Não questionava o impacto na sociedade, mas questionava-se a sua imagem no espelho com a pergunta: “Quem sou?”.
A conclusão é de que “de nada vale ao homem ganhar o mundo interior, se se perder a si próprio!”.
Relembrando, a história tem que as empresas, inicialmente, nem se quer colocavam a questão de falar em moralidade. Depois, a ética passou a ser eficiente e eficaz. Dizia-se, mesmo, que “ser ético, era ser mais eficiente do que não ético”. As grandes multinacionais do tabaco são o paradigma desta ideia quando publicitam no produto que vendem a frase “o tabaco mata!”.
E, mesmo depois de tudo isto, surgiu na justiça americana grandes processo contra as tabaqueiras, “desenterrando” problemas e histórias com dezenas de anos, ou aludindo a questões éticas que foram lançadas mas que, em simultâneo aliciavam os adolescentes para maiores consumos. Toda esta história gerou um novo tipo de responsabilidade.
“O fumo mata!” é, afirma o padre João Seabra, “a caricatura da responsabilidade social da empresa e o supra-sumo da hipocrisia societária”.
Concluímos que “não nos importa as motivações mas, a obtenção de procedimentos e os protocolos”. É preciso “ponderar e avaliar por que lógica é que a ética empresarial tornam as motivações pessoais irrelevantes”.
O palestrante coloca a natural dúvida se a mera colocação num organigrama de uma direcção de ética, possa ser suficiente para que essa postura e essa atitude seja, de imediato, assegurada pelo empresário. A conclusão é de que “os comportamentos éticos têm de ter razões éticas” e “hoje há uma maneira de falar de ética”.
O padre João Seabra refere-se à passagem da última Encíclica do Papa Bento XVI. Afirma-se que “o bem-estar material do Mundo nunca pode ser assegurada apenas por estruturas”, para depois falar em impedimento à liberdade em convicções relativamente ao ordenamento comunitário. A conclusão óbvia é de que “a liberdade deve ser incessantemente reconquistada para o bem”.
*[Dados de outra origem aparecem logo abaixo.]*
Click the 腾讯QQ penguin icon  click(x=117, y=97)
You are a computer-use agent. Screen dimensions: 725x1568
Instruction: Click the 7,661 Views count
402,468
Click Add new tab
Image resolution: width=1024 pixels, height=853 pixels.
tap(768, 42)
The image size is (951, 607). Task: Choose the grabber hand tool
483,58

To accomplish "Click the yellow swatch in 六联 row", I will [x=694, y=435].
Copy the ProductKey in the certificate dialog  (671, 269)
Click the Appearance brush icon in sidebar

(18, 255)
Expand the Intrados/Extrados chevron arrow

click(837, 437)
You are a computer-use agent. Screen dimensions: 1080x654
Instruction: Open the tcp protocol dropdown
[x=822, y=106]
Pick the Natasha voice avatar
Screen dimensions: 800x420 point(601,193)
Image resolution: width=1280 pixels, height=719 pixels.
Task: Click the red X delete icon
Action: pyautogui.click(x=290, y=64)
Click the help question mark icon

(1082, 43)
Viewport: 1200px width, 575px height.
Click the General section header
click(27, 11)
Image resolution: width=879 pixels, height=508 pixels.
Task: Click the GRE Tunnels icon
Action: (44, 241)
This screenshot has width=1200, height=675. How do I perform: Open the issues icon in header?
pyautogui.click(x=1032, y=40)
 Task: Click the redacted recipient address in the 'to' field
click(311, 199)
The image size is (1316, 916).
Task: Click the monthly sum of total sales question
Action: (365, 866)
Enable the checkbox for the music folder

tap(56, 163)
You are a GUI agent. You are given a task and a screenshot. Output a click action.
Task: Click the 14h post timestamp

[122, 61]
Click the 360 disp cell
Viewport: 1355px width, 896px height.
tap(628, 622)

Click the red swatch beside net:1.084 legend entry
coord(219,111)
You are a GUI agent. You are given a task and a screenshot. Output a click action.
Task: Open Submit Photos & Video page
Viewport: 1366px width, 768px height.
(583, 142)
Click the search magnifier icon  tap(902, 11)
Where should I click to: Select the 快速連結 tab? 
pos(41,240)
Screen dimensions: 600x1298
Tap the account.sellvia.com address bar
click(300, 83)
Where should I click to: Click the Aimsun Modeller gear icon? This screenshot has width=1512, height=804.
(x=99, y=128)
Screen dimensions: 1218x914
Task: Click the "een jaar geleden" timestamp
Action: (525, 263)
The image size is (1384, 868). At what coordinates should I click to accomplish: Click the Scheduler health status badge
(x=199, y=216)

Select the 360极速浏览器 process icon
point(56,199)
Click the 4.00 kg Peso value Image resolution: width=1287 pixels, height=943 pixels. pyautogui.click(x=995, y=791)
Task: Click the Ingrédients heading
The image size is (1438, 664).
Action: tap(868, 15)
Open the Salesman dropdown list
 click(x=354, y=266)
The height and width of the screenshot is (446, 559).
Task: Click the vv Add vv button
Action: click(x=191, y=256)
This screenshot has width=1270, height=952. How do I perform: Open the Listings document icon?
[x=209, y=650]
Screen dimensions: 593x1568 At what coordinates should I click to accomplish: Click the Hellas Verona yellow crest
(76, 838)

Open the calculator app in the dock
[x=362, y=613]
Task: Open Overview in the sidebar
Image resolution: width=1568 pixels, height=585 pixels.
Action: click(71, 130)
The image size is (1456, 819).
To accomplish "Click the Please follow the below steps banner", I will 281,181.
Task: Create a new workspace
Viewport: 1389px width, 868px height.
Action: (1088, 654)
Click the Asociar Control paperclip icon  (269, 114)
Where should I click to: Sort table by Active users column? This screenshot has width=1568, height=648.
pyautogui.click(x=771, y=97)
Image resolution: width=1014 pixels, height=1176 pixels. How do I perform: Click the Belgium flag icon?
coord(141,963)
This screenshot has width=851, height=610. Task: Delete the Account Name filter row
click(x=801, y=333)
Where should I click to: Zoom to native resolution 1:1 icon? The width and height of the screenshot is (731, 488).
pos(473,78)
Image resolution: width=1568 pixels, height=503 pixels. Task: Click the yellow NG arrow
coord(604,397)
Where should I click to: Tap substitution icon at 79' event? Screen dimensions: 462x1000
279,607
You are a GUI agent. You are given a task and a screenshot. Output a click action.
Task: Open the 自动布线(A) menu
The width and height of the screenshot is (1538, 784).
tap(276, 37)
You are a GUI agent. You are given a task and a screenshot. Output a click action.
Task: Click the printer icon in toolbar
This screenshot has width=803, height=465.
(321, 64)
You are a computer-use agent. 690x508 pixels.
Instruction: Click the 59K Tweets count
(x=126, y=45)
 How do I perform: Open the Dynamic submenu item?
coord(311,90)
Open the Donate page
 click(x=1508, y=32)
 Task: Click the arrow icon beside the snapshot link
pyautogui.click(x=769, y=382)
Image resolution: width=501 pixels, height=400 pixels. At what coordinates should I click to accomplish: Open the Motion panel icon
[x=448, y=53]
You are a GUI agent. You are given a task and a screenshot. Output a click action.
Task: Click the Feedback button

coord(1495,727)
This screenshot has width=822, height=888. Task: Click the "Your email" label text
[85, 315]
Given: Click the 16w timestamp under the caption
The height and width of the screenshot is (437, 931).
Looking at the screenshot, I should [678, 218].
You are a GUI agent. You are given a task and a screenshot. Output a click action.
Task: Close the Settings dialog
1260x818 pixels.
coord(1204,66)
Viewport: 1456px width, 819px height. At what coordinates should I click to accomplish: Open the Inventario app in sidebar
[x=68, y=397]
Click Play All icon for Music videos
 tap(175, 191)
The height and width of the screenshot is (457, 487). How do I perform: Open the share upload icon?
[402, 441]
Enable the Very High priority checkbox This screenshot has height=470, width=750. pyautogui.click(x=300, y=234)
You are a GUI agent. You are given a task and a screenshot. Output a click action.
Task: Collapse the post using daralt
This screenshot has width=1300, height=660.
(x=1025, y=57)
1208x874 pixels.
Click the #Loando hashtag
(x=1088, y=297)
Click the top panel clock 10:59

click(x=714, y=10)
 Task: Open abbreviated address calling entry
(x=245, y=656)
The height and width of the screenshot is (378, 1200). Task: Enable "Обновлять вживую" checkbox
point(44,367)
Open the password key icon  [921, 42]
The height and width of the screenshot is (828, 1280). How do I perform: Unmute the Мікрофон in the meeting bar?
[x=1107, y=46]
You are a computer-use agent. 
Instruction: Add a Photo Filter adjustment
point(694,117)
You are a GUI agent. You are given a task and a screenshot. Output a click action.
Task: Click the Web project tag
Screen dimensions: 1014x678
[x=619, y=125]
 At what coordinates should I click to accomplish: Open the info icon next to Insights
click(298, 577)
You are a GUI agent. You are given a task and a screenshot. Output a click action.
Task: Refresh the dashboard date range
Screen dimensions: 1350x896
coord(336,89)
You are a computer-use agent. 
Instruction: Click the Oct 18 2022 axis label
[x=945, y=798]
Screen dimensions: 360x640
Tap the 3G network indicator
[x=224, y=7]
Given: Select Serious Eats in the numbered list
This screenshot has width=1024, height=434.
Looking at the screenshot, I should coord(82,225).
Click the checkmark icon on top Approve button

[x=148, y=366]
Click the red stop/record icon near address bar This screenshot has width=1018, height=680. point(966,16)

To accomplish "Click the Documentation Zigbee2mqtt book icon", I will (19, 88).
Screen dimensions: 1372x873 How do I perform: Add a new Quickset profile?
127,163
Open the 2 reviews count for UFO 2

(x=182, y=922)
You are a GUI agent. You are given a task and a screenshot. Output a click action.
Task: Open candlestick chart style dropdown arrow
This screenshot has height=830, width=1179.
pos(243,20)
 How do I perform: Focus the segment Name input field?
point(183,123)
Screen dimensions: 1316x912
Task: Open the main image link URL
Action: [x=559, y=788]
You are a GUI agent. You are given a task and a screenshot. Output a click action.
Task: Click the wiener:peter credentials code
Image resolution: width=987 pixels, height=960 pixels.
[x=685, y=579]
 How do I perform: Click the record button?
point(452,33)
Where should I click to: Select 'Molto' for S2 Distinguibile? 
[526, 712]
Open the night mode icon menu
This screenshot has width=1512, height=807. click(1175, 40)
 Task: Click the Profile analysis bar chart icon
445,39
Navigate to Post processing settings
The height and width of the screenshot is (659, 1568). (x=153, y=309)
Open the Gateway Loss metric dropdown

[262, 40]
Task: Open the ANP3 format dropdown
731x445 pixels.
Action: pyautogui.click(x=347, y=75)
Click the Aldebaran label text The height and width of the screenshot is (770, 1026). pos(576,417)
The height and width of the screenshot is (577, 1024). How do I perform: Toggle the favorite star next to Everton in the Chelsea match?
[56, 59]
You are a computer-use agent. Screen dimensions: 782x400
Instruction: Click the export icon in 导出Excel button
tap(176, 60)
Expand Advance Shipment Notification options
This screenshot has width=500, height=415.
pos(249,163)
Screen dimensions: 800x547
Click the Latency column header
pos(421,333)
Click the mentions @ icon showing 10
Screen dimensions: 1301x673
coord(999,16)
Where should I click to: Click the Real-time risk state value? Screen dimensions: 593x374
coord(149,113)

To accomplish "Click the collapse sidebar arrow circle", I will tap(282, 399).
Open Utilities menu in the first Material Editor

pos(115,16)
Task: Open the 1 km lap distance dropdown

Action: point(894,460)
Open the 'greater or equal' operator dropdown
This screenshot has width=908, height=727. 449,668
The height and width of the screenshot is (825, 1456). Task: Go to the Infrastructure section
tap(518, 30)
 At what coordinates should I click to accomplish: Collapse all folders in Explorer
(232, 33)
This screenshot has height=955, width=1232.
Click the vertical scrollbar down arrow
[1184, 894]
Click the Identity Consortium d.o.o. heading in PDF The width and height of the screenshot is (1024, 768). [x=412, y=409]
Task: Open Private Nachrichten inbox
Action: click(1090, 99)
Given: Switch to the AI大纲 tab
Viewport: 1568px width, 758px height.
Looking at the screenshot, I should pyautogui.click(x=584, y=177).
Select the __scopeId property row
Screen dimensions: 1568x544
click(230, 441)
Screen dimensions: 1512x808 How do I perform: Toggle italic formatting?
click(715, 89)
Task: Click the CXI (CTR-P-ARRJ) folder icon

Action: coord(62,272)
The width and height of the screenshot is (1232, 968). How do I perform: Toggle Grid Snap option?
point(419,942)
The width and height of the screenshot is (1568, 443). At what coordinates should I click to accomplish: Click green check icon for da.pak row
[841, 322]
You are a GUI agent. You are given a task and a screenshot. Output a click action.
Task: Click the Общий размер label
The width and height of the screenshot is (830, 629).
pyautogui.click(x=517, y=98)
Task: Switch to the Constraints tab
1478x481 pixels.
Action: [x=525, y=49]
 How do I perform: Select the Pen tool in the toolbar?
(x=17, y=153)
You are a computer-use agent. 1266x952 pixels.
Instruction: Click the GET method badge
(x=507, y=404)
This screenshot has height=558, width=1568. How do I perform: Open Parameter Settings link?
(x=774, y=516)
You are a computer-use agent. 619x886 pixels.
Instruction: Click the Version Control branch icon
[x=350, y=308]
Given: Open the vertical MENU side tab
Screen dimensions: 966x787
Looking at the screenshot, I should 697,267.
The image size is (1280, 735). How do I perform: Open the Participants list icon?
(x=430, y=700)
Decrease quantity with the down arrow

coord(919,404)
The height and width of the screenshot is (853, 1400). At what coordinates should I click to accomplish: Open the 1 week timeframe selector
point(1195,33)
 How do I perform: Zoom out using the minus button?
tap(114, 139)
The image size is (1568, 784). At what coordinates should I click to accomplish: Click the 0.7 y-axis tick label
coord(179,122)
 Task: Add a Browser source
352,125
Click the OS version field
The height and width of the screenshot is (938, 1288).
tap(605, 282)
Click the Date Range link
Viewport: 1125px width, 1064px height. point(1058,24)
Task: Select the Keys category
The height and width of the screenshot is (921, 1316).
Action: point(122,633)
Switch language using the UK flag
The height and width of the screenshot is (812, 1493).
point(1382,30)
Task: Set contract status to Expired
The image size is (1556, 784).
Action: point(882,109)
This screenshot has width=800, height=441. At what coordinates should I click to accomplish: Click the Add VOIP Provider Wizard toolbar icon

A ética cumprida não é picar o ponto. Não é um mero acto formal executado na empresa. “Não se está ético” pelo simples facto de picar o ponto, afirma o palestrante. Acrescenta que “esta maneira de conceber ética formal não substitui responsabilidade pessoal”. Concluiu a sua dissertação com algo que não se coaduna nas empresas modernas, onde se pensa em equipas profissionais, mas onde não se pensa na família e no impacto que a empresa poderá ter no relacionamento dessa mesma família. A questão final, para o empresário e gestor, está nas perguntas.
“O que me esforço por ser, o que sou e o que quero ser”. A pergunta do actor Michael Douglas ao espelho, depois das consequências dos seus actos no sistema financeiro mundial, é crucial.
Artigo publicado originalmente no jornal OJE, de 13 de Dezembro.